TASK OBJECTIVE: Write out the portion of the blog post below that runs between "Wednesday, March 05, 2014" and "out in advance.", inclusive.

EXCERPTED PASSAGE:
_ _ _ _ _ _ _
Wednesday, March 05, 2014
Bag head
We gorillas aren’t spooked by humans who cover their faces. I’m well aware that it’s frowned upon in most human societies, because of its association with bank robbers, anarchists and other assorted scoundrels. But let’s not forget that Zorro and the Lone Ranger had to work incognito to avoid being pestered by autograph hunters. I don’t worry about the concealment of faces because I have faith in my sense of smell. No masked interloper could ever sneak up on me without his character and intentions being sniffed out in advance.
Consider the fellow pictured above. I don’t even need a whiff of him to know that he’s a certifiable nincompoop. His name is Shia LeBoeuf, which I would have assumed was an Iranian meat dish had the text below the photograph not informed me otherwise. The crowning glory of his twattery is the statement “I am not famous anymore” printed on the hoover bag over his head. When was he ever famous? There are shoe-shine boys in the Congo who are better known than he is.
It seems his exaggerated sense of celebrity has arisen from his part in a film called Nymphomaniac. Although one shouldn’t generally judge a movie from its title, I think we can safely pigeonhole this one as a turkey. You may as well make a film about a female fruit fly during the mating season. One of his co-stars in the movie, an obscure English actress called Felicity Gilbert, has warned him that he risks alienating his fans by wearing a bag over his head. I think he should be more worried about public-spirited bystanders kicking him in the arse.
_ _ _ _ _ _ _
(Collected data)
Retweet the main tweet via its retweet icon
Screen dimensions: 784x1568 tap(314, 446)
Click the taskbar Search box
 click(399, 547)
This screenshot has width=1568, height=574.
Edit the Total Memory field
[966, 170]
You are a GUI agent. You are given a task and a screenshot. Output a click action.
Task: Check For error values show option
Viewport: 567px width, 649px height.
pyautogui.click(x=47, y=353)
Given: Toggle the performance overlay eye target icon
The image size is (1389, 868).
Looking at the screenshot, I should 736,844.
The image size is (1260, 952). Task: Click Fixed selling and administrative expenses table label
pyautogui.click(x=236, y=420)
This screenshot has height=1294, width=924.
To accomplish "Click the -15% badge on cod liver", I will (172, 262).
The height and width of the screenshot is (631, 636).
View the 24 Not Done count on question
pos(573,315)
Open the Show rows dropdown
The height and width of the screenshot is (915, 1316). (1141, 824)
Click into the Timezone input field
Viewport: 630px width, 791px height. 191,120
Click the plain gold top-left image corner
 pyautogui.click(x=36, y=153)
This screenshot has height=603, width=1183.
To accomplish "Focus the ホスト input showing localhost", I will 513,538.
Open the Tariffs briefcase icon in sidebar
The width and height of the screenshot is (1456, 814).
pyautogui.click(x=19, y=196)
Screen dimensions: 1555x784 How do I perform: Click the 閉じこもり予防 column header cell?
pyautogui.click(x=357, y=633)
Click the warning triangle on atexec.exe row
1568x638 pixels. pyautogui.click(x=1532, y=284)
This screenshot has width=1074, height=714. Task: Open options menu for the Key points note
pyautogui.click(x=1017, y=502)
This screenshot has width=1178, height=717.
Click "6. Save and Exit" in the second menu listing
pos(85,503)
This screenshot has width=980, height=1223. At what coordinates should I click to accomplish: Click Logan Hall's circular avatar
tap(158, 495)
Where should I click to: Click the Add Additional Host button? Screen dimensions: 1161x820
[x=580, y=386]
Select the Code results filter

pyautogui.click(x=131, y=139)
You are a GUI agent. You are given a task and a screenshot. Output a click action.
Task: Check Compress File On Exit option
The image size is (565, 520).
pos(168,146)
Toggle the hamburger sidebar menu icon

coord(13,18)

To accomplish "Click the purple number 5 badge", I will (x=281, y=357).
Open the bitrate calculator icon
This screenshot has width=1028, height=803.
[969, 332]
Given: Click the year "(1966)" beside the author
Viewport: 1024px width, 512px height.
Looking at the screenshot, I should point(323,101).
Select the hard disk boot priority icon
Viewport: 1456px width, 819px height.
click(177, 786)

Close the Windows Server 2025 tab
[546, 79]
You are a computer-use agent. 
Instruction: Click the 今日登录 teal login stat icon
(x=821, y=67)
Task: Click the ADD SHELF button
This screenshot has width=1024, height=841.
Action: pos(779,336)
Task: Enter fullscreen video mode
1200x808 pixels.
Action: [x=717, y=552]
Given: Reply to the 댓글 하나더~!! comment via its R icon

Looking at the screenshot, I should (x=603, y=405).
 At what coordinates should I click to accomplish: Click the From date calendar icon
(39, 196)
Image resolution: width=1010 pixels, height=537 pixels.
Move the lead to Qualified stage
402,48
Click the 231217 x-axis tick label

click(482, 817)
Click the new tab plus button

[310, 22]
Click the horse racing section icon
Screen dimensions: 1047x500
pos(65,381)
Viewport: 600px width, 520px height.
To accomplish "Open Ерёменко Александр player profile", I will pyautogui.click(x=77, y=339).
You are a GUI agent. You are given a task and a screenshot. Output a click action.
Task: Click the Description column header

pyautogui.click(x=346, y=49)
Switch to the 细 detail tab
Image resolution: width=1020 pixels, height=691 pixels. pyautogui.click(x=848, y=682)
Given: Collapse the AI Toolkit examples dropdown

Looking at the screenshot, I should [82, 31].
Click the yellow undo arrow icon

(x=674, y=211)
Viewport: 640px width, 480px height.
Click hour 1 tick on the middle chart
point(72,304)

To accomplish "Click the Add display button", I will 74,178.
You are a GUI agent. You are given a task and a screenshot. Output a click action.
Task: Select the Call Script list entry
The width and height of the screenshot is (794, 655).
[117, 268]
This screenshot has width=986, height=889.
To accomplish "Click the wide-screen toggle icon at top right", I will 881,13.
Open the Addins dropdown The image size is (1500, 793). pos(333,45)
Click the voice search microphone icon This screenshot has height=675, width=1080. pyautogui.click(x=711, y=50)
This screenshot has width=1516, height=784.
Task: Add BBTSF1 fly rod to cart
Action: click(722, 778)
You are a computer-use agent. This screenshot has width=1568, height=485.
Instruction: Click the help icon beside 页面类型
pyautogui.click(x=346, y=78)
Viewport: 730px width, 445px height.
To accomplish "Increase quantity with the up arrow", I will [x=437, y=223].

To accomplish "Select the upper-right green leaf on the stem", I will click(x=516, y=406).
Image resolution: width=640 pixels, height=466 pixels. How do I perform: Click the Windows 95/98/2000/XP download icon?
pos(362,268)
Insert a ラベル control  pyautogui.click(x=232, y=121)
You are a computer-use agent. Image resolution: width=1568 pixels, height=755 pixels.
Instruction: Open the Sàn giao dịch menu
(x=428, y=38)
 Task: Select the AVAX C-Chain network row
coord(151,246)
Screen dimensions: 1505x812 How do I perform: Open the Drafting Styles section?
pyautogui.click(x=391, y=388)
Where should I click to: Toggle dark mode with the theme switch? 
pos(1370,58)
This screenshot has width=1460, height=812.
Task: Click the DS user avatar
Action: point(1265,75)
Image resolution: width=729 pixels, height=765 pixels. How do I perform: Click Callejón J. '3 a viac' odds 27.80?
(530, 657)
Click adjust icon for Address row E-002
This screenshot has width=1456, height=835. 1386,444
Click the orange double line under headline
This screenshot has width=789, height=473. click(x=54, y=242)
_ _ _ _ _ _ _
RESULT BELOW:
Wednesday, March 05, 2014
Bag head
We gorillas aren’t spooked by humans who cover their faces. I’m well aware that it’s frowned upon in most human societies, because of its association with bank robbers, anarchists and other assorted scoundrels. But let’s not forget that Zorro and the Lone Ranger had to work incognito to avoid being pestered by autograph hunters. I don’t worry about the concealment of faces because I have faith in my sense of smell. No masked interloper could ever sneak up on me without his character and intentions being sniffed out in advance.